[Dataset entries]
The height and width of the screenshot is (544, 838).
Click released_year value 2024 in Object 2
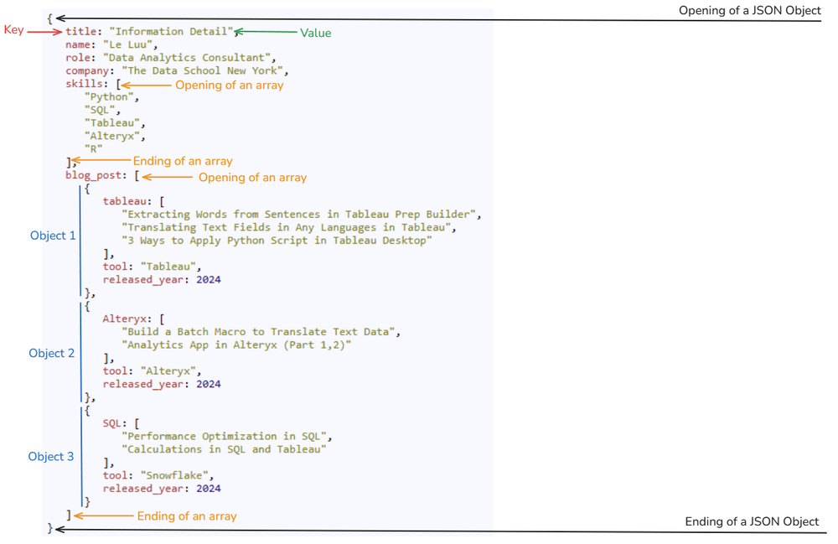coord(209,384)
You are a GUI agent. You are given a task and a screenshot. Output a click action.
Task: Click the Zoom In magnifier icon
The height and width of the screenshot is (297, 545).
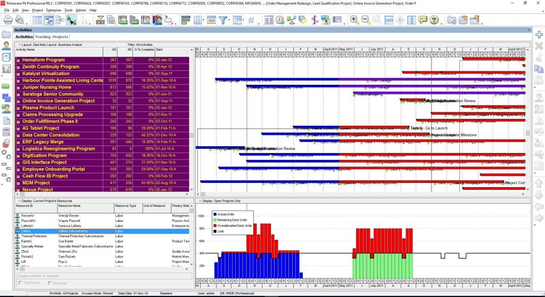pyautogui.click(x=354, y=20)
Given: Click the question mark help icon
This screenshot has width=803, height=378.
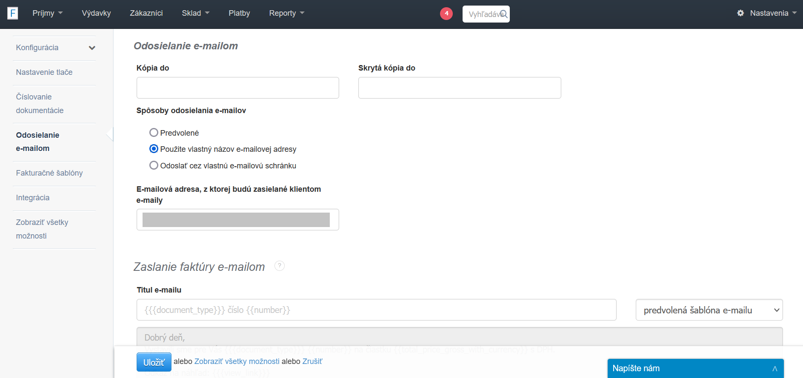Looking at the screenshot, I should click(280, 266).
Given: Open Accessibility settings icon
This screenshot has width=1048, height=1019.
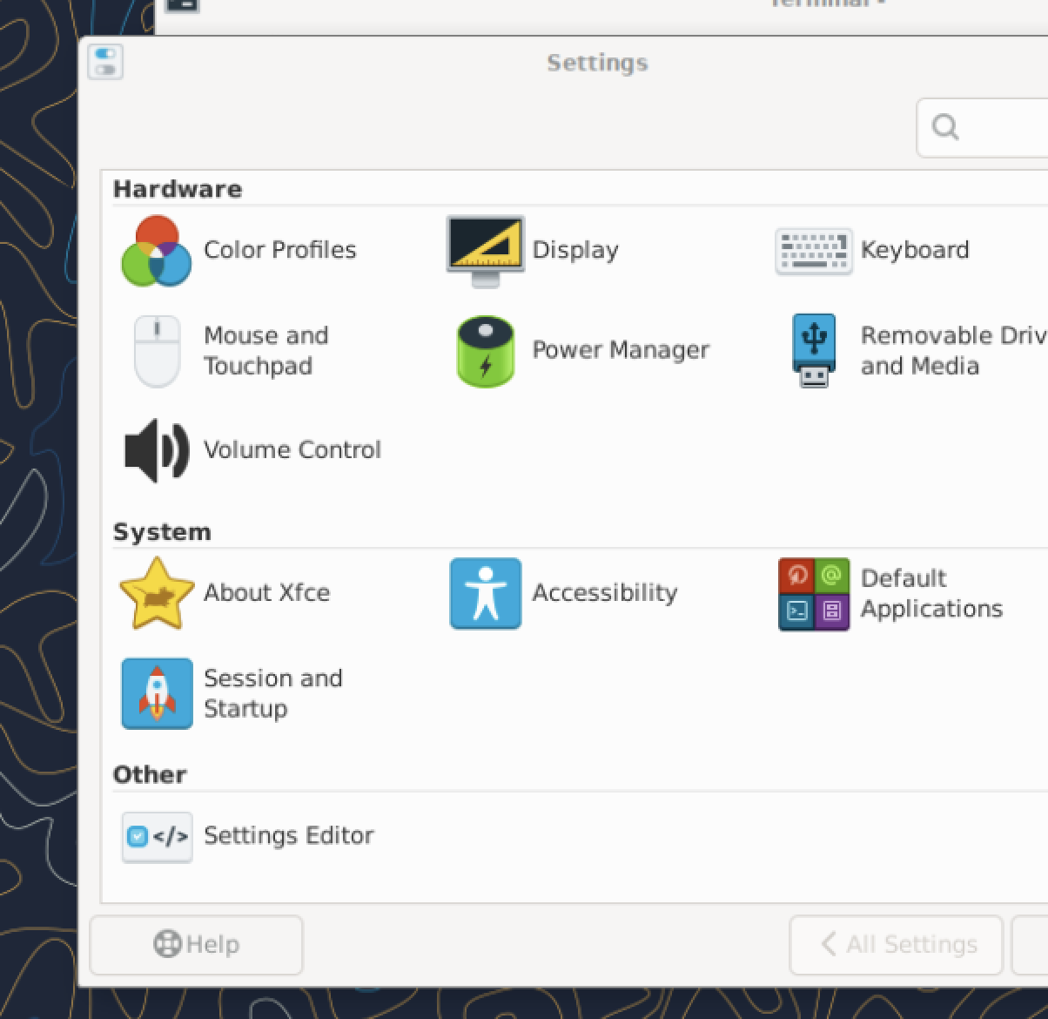Looking at the screenshot, I should click(x=485, y=593).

§ Action item: All of the lines above should be printed exactly, minus the pictures.

§ Result of the exercise:
The height and width of the screenshot is (544, 838).
Click released_year value 2024 in Object 2
coord(209,384)
You are a GUI agent. You are given a task and a screenshot. Output a click action.
Task: Click the Zoom In magnifier icon
The height and width of the screenshot is (297, 545).
pyautogui.click(x=354, y=20)
Given: Click the question mark help icon
This screenshot has width=803, height=378.
Looking at the screenshot, I should click(280, 266).
Given: Open Accessibility settings icon
This screenshot has width=1048, height=1019.
Looking at the screenshot, I should click(x=485, y=593).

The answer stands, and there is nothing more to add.